What is needed
Only an exact repetition of the lines from the one holding "Instruction: Click the" to the end of the data is wanted, with pictures left out.

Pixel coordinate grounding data
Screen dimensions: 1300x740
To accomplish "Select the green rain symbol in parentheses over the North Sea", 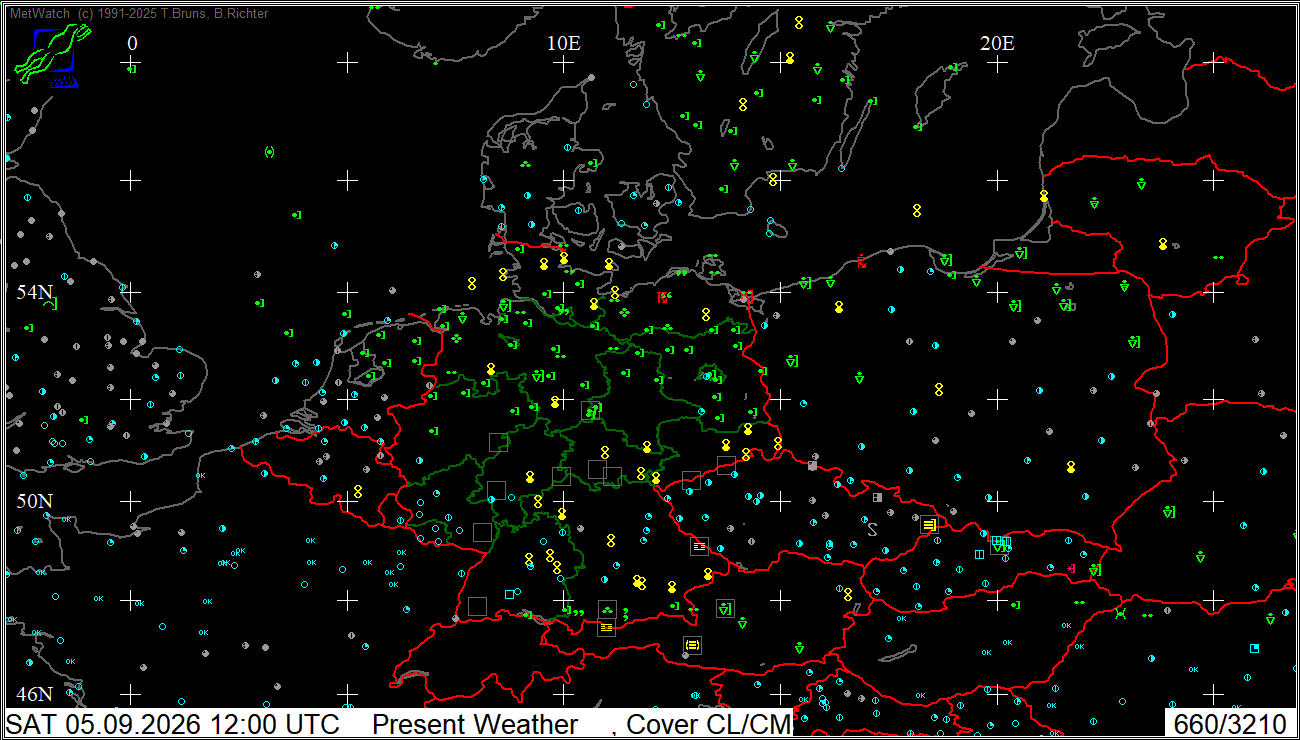I will 269,152.
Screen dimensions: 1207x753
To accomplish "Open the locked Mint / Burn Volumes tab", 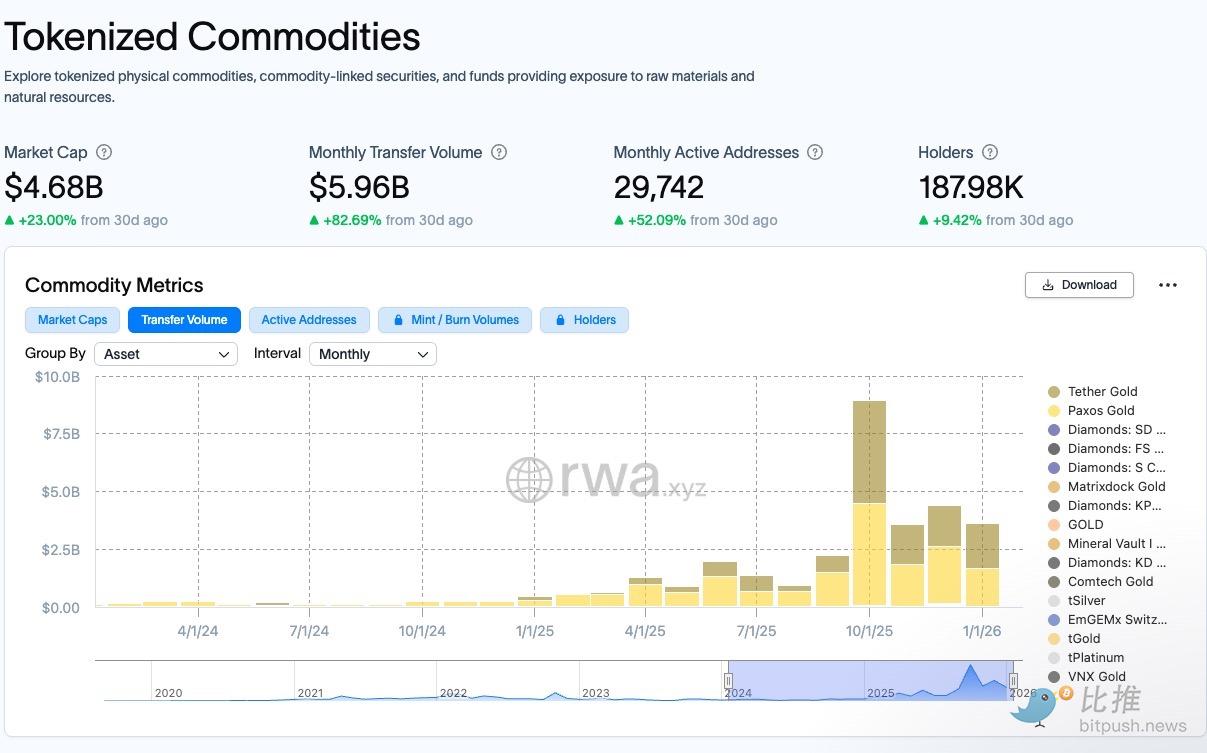I will point(456,320).
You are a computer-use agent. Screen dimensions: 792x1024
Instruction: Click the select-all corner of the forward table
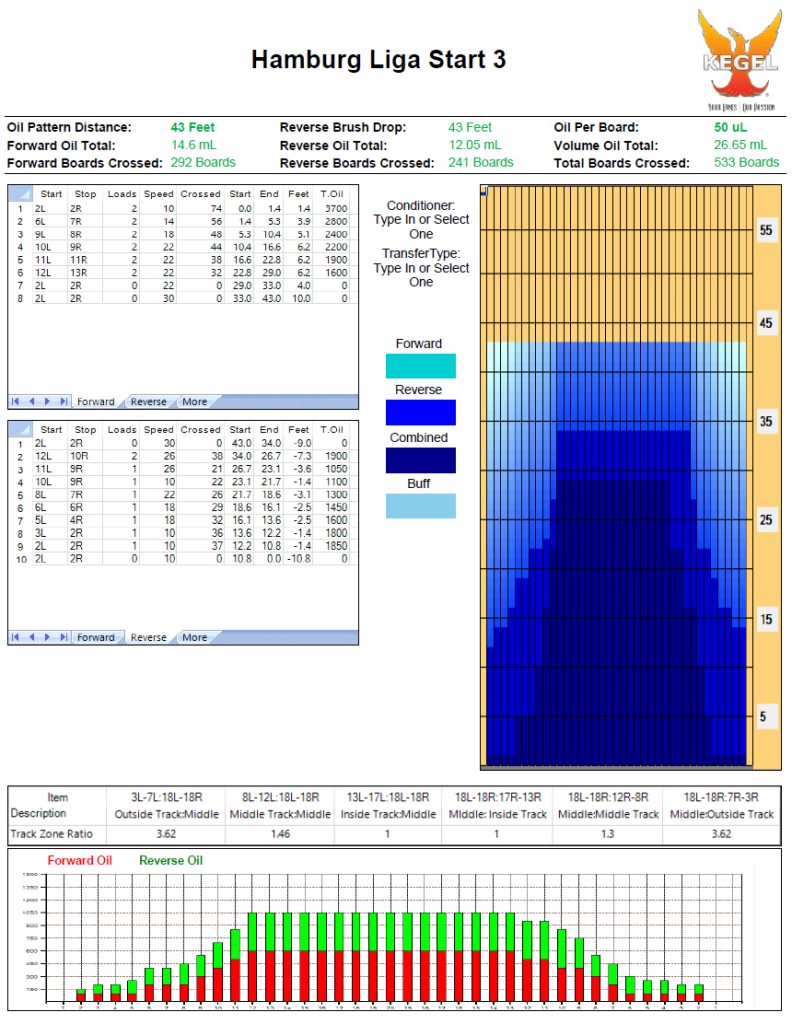pyautogui.click(x=19, y=193)
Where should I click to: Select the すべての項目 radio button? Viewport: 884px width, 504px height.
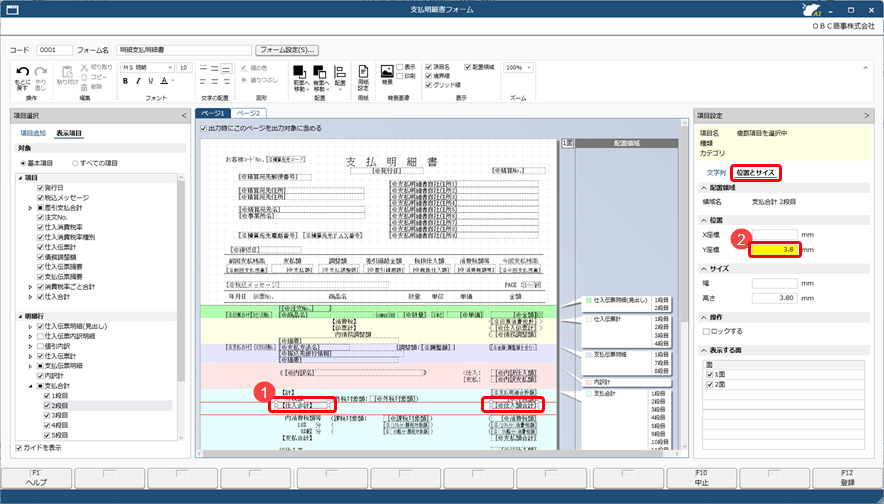pos(75,163)
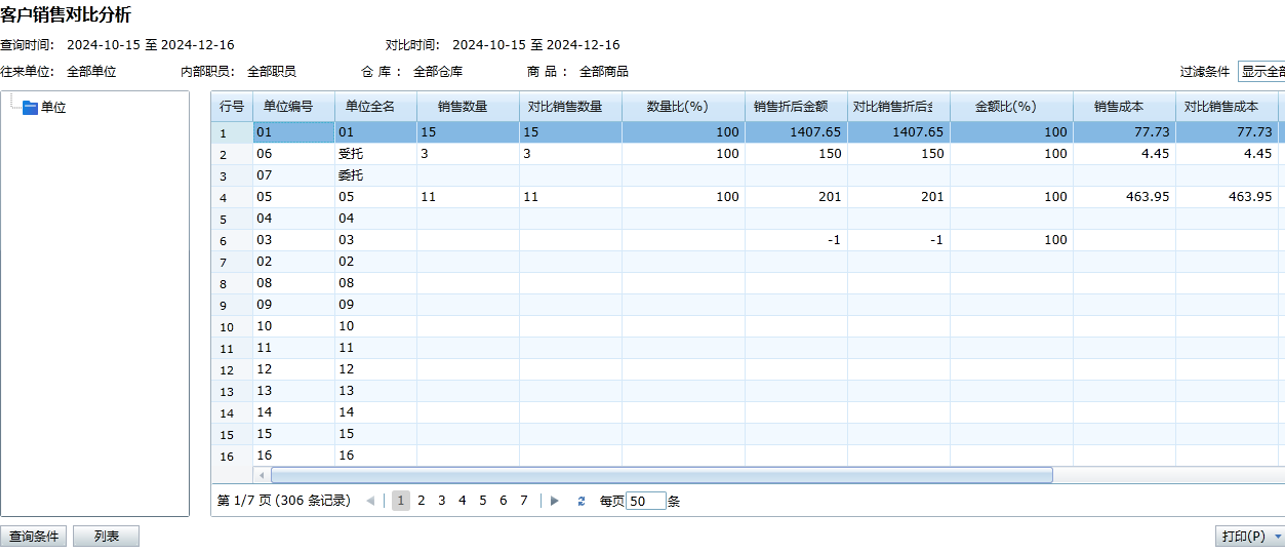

Answer box
Instruction: Click the select-all corner of the forward table
pyautogui.click(x=19, y=193)
Where should I click to: Select the すべての項目 radio button? Viewport: 884px width, 504px height.
pos(75,163)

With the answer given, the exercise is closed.